Written exercise:
Reproduce the material below in full, substituting "How can I carry out" for every occurrence of "How do I perform" and leaving all else unchanged.

Entries provided:
___
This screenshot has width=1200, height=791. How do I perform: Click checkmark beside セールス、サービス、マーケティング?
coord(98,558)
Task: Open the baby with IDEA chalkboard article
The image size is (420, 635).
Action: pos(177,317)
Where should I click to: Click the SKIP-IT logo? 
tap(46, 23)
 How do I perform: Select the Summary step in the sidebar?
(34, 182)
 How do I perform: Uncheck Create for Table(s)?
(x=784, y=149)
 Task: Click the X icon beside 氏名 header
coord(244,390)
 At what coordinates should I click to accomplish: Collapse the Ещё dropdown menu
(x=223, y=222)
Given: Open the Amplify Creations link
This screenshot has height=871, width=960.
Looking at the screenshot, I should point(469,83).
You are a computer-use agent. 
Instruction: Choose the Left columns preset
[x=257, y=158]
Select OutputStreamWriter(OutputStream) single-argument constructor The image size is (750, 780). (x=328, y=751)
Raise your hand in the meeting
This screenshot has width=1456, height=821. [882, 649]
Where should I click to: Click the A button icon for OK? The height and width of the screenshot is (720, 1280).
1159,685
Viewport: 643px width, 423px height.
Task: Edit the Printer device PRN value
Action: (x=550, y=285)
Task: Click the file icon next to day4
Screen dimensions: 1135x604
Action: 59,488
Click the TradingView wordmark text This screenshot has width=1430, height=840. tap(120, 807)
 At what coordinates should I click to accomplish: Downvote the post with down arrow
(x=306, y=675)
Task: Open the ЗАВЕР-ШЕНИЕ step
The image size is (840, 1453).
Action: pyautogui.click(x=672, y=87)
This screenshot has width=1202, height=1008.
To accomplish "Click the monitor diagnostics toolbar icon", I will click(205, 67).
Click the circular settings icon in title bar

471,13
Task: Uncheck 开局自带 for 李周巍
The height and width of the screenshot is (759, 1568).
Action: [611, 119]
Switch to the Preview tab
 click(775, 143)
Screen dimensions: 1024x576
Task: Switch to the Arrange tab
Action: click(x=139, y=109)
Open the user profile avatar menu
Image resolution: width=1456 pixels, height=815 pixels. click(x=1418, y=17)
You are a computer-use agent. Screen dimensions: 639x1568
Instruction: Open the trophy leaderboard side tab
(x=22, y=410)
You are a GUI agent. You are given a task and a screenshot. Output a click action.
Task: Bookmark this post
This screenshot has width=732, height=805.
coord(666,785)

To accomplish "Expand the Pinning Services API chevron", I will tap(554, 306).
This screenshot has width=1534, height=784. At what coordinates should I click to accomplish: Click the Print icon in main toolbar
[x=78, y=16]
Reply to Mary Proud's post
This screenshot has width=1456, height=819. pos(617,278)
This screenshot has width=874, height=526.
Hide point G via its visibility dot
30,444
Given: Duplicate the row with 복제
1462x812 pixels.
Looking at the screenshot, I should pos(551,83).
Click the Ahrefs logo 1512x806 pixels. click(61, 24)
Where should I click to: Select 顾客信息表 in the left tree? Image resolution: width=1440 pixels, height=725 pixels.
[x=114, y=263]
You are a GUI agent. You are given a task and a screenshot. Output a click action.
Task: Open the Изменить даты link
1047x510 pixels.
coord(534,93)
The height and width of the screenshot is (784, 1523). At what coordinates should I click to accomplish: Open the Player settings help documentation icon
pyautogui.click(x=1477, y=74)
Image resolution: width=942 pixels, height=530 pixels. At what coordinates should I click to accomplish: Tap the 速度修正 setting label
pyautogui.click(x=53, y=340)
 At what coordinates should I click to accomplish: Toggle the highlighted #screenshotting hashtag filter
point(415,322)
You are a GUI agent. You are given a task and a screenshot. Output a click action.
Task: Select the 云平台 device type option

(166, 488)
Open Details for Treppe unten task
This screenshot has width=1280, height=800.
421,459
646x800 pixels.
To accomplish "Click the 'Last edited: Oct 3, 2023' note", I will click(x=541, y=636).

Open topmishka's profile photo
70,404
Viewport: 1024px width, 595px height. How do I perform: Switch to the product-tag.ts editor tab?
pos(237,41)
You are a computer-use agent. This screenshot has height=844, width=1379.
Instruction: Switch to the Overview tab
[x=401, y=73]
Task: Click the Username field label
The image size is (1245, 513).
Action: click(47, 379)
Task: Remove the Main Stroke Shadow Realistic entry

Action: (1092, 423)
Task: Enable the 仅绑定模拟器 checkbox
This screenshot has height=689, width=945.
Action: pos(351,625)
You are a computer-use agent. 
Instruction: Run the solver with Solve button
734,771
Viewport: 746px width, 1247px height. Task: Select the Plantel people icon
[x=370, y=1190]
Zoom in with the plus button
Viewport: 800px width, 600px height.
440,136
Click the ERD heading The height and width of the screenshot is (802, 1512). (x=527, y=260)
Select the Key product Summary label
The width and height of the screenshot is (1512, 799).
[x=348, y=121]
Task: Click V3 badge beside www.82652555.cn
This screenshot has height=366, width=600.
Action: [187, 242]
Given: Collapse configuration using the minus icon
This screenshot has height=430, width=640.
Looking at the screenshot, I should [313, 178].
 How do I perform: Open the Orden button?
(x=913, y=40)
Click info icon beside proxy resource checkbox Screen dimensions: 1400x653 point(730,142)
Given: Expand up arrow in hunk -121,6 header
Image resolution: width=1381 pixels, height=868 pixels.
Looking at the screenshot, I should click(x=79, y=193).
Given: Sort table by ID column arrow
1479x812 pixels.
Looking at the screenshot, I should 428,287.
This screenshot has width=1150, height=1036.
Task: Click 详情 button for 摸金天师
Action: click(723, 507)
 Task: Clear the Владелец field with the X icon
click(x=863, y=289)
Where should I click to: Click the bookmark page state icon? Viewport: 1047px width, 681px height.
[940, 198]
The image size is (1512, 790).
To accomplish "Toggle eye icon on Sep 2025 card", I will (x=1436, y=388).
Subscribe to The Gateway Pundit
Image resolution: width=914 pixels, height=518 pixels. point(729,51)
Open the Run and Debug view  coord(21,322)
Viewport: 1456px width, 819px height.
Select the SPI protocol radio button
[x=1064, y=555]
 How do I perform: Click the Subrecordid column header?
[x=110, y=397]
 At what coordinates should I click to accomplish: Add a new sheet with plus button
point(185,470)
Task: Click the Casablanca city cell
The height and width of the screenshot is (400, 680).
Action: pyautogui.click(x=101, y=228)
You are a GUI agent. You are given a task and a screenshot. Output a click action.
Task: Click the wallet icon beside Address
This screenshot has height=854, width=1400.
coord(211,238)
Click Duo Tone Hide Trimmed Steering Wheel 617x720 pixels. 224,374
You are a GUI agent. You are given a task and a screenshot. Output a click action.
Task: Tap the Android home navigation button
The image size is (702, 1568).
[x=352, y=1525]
___
The completed task:
This screenshot has width=1200, height=791. How can I carry out: Click checkmark beside セールス、サービス、マーケティング?
coord(98,558)
Task: Open the baby with IDEA chalkboard article
The image size is (420, 635).
Action: pos(177,317)
Where should I click to: Click the SKIP-IT logo? 
tap(46, 23)
 How can I carry out: Select the Summary step in the sidebar?
(34, 182)
 How can I carry out: Uncheck Create for Table(s)?
(x=784, y=149)
 Task: Click the X icon beside 氏名 header
coord(244,390)
 At what coordinates should I click to accomplish: Collapse the Ещё dropdown menu
(x=223, y=222)
Given: Open the Amplify Creations link
This screenshot has height=871, width=960.
Looking at the screenshot, I should point(469,83).
You are a computer-use agent. 
Instruction: Choose the Left columns preset
[x=257, y=158]
Select OutputStreamWriter(OutputStream) single-argument constructor The image size is (750, 780). (x=328, y=751)
Raise your hand in the meeting
This screenshot has width=1456, height=821. [882, 649]
Where should I click to: Click the A button icon for OK? The height and width of the screenshot is (720, 1280).
1159,685
Viewport: 643px width, 423px height.
Task: Edit the Printer device PRN value
Action: (x=550, y=285)
Task: Click the file icon next to day4
Screen dimensions: 1135x604
Action: 59,488
Click the TradingView wordmark text This screenshot has width=1430, height=840. tap(120, 807)
 At what coordinates should I click to accomplish: Downvote the post with down arrow
(x=306, y=675)
Task: Open the ЗАВЕР-ШЕНИЕ step
The image size is (840, 1453).
Action: pyautogui.click(x=672, y=87)
This screenshot has width=1202, height=1008.
To accomplish "Click the monitor diagnostics toolbar icon", I will click(205, 67).
Click the circular settings icon in title bar

471,13
Task: Uncheck 开局自带 for 李周巍
The height and width of the screenshot is (759, 1568).
Action: [611, 119]
Switch to the Preview tab
 click(775, 143)
Screen dimensions: 1024x576
Task: Switch to the Arrange tab
Action: click(x=139, y=109)
Open the user profile avatar menu
Image resolution: width=1456 pixels, height=815 pixels. click(x=1418, y=17)
You are a computer-use agent. Screen dimensions: 639x1568
Instruction: Open the trophy leaderboard side tab
(x=22, y=410)
You are a GUI agent. You are given a task and a screenshot. Output a click action.
Task: Bookmark this post
This screenshot has width=732, height=805.
coord(666,785)

To accomplish "Expand the Pinning Services API chevron", I will tap(554, 306).
This screenshot has width=1534, height=784. At what coordinates should I click to accomplish: Click the Print icon in main toolbar
[x=78, y=16]
Reply to Mary Proud's post
This screenshot has width=1456, height=819. pos(617,278)
This screenshot has width=874, height=526.
Hide point G via its visibility dot
30,444
Given: Duplicate the row with 복제
1462x812 pixels.
Looking at the screenshot, I should pos(551,83).
Click the Ahrefs logo 1512x806 pixels. click(61, 24)
Where should I click to: Select 顾客信息表 in the left tree? Image resolution: width=1440 pixels, height=725 pixels.
[x=114, y=263]
You are a GUI agent. You are given a task and a screenshot. Output a click action.
Task: Open the Изменить даты link
1047x510 pixels.
coord(534,93)
The height and width of the screenshot is (784, 1523). At what coordinates should I click to accomplish: Open the Player settings help documentation icon
pyautogui.click(x=1477, y=74)
Image resolution: width=942 pixels, height=530 pixels. At what coordinates should I click to accomplish: Tap the 速度修正 setting label
pyautogui.click(x=53, y=340)
 At what coordinates should I click to accomplish: Toggle the highlighted #screenshotting hashtag filter
point(415,322)
You are a GUI agent. You are given a task and a screenshot. Output a click action.
Task: Select the 云平台 device type option

(166, 488)
Open Details for Treppe unten task
This screenshot has width=1280, height=800.
421,459
646x800 pixels.
To accomplish "Click the 'Last edited: Oct 3, 2023' note", I will click(x=541, y=636).

Open topmishka's profile photo
70,404
Viewport: 1024px width, 595px height. How can I carry out: Switch to the product-tag.ts editor tab?
pos(237,41)
You are a computer-use agent. This screenshot has height=844, width=1379.
Instruction: Switch to the Overview tab
[x=401, y=73]
Task: Click the Username field label
The image size is (1245, 513).
Action: click(47, 379)
Task: Remove the Main Stroke Shadow Realistic entry

Action: (1092, 423)
Task: Enable the 仅绑定模拟器 checkbox
This screenshot has height=689, width=945.
Action: pos(351,625)
You are a computer-use agent. 
Instruction: Run the solver with Solve button
734,771
Viewport: 746px width, 1247px height. Task: Select the Plantel people icon
[x=370, y=1190]
Zoom in with the plus button
Viewport: 800px width, 600px height.
440,136
Click the ERD heading The height and width of the screenshot is (802, 1512). (x=527, y=260)
Select the Key product Summary label
The width and height of the screenshot is (1512, 799).
[x=348, y=121]
Task: Click V3 badge beside www.82652555.cn
This screenshot has height=366, width=600.
Action: [187, 242]
Given: Collapse configuration using the minus icon
This screenshot has height=430, width=640.
Looking at the screenshot, I should [313, 178].
 How can I carry out: Open the Orden button?
(x=913, y=40)
Click info icon beside proxy resource checkbox Screen dimensions: 1400x653 point(730,142)
Given: Expand up arrow in hunk -121,6 header
Image resolution: width=1381 pixels, height=868 pixels.
Looking at the screenshot, I should click(x=79, y=193).
Given: Sort table by ID column arrow
1479x812 pixels.
Looking at the screenshot, I should 428,287.
This screenshot has width=1150, height=1036.
Task: Click 详情 button for 摸金天师
Action: click(723, 507)
 Task: Clear the Владелец field with the X icon
click(x=863, y=289)
Where should I click to: Click the bookmark page state icon? Viewport: 1047px width, 681px height.
[940, 198]
The image size is (1512, 790).
To accomplish "Toggle eye icon on Sep 2025 card", I will (x=1436, y=388).
Subscribe to The Gateway Pundit
Image resolution: width=914 pixels, height=518 pixels. point(729,51)
Open the Run and Debug view  coord(21,322)
Viewport: 1456px width, 819px height.
Select the SPI protocol radio button
[x=1064, y=555]
 How can I carry out: Click the Subrecordid column header?
[x=110, y=397]
 At what coordinates should I click to accomplish: Add a new sheet with plus button
point(185,470)
Task: Click the Casablanca city cell
The height and width of the screenshot is (400, 680).
Action: pyautogui.click(x=101, y=228)
You are a GUI agent. You are given a task and a screenshot. Output a click action.
Task: Click the wallet icon beside Address
This screenshot has height=854, width=1400.
coord(211,238)
Click Duo Tone Hide Trimmed Steering Wheel 617x720 pixels. 224,374
You are a GUI agent. You are given a task and a screenshot. Output a click action.
Task: Tap the Android home navigation button
The image size is (702, 1568).
[x=352, y=1525]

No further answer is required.